Abstract

In recent two decades, monitoring of changes in the Earth’s gravity field has been carried out mainly by the Gravity Recovery And Climate Experiment (GRACE) and its successor GRACE Follow-On. However, before the GRACE era,  very little information is available on the temporal evolution of the Earth's gravity field prior to that date. Moreover, through these missions, we have many gaps between 2010 and 2019. Fortunately, GRACE and GRACE Follow-On are not the only missions that can be used to recover variations in the Earth's gravity field. For the recovery of the mass redistribution processes on a large scale, we may employ precise Satellite Laser Ranging (SLR) observations. We propose a set of long-term, continuous solutions based on SLR data.
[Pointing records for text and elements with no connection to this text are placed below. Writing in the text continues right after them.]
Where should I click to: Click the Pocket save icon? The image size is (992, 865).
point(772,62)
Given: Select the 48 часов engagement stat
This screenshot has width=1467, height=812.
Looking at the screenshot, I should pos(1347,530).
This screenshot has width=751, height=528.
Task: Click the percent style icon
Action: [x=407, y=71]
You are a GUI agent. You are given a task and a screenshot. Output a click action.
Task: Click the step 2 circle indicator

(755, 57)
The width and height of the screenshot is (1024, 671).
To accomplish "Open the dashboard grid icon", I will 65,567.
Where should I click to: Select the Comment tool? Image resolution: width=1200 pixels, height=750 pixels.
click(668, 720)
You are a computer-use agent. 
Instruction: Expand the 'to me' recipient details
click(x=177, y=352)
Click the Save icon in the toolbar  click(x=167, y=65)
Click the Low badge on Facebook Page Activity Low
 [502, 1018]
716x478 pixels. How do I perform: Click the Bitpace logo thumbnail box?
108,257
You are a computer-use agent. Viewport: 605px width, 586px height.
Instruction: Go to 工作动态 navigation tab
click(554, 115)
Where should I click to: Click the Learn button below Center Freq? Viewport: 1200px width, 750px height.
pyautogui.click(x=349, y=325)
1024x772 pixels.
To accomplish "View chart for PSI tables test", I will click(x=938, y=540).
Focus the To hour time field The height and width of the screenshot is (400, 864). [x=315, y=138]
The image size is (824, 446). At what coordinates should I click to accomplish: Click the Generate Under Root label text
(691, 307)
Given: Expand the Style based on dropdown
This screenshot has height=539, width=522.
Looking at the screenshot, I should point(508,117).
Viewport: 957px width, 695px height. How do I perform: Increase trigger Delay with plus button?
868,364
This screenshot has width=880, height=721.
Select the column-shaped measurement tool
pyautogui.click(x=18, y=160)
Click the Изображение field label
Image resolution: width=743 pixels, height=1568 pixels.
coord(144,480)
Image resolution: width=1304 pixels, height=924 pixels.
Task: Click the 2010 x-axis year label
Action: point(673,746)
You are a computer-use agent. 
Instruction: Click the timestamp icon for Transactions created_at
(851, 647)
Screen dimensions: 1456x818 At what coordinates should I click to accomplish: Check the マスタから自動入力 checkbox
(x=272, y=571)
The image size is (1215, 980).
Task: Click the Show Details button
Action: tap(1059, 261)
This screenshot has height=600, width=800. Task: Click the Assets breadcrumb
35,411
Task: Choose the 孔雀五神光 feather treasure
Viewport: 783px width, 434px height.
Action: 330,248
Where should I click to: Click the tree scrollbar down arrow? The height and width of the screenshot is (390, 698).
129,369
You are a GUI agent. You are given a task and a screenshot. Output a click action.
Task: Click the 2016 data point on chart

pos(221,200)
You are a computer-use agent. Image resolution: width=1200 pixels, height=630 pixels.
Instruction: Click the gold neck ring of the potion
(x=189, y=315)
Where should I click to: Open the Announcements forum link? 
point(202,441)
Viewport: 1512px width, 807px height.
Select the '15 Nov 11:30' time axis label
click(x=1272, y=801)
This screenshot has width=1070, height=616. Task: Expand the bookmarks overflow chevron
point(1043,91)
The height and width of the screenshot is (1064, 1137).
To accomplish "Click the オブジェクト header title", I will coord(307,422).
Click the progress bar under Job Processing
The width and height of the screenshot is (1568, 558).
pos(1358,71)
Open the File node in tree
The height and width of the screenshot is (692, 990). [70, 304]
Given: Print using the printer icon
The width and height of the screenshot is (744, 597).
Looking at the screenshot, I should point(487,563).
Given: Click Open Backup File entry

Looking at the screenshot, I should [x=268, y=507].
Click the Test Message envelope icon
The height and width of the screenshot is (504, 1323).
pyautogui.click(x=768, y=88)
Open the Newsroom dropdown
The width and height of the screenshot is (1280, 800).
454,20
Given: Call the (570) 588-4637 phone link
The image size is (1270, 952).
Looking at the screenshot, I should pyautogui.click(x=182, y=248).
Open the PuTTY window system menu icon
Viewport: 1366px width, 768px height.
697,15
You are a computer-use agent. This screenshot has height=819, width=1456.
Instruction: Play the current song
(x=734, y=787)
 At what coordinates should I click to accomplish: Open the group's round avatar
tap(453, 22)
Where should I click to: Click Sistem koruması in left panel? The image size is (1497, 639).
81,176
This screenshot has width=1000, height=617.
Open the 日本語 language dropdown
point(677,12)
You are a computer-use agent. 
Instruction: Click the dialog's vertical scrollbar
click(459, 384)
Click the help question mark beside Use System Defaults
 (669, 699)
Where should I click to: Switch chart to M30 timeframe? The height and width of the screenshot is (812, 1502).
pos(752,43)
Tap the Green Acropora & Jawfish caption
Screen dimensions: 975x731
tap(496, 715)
In our solutions, we use observations from spherical geodetic satellites. The gravity field is expanded up to a degree and order 10 with a monthly resolution from 1/1995 to 10/2021. The main solution has been decomposed into solutions expanded to degree and order 4, 6, 8, and 10 and stacked, taking advantage of the stability of the low-degree expansion and the better resolution of the high-degree expansion. The results show the reduction of the correlations between obtained parameters, stabilization of the ice mass estimates in polar regions – in Greenland and Antarctica, and a reduction of the noise over oceans by a factor of four. In the GRACE and GRACE Follow-On datasets, the replacement of the spherical harmonics C20 and C30 with SLR-derived data is necessitated by suboptimal quality resulting from thermal effects impacting satellites and accelerometer malfunctions. In both SLR and GRACE solutions, coefficients of the same order and parity exhibit strong correlations. Merely replacing two specific coefficients could introduce bias into the solution. Therefore, we propose a comprehensive approach, combining GRACE with SLR solutions up to a degree and order of 10x10. This strategy ensures a proper consideration of the sensitivity of each technique to gravity field coefficients. The combined solution exhibits reduced noise compared to standard GRACE COST-G solution and effectively address the distinct sensitivities of SLR and GRACE techniques to low-degree time-variable gravity field coefficients.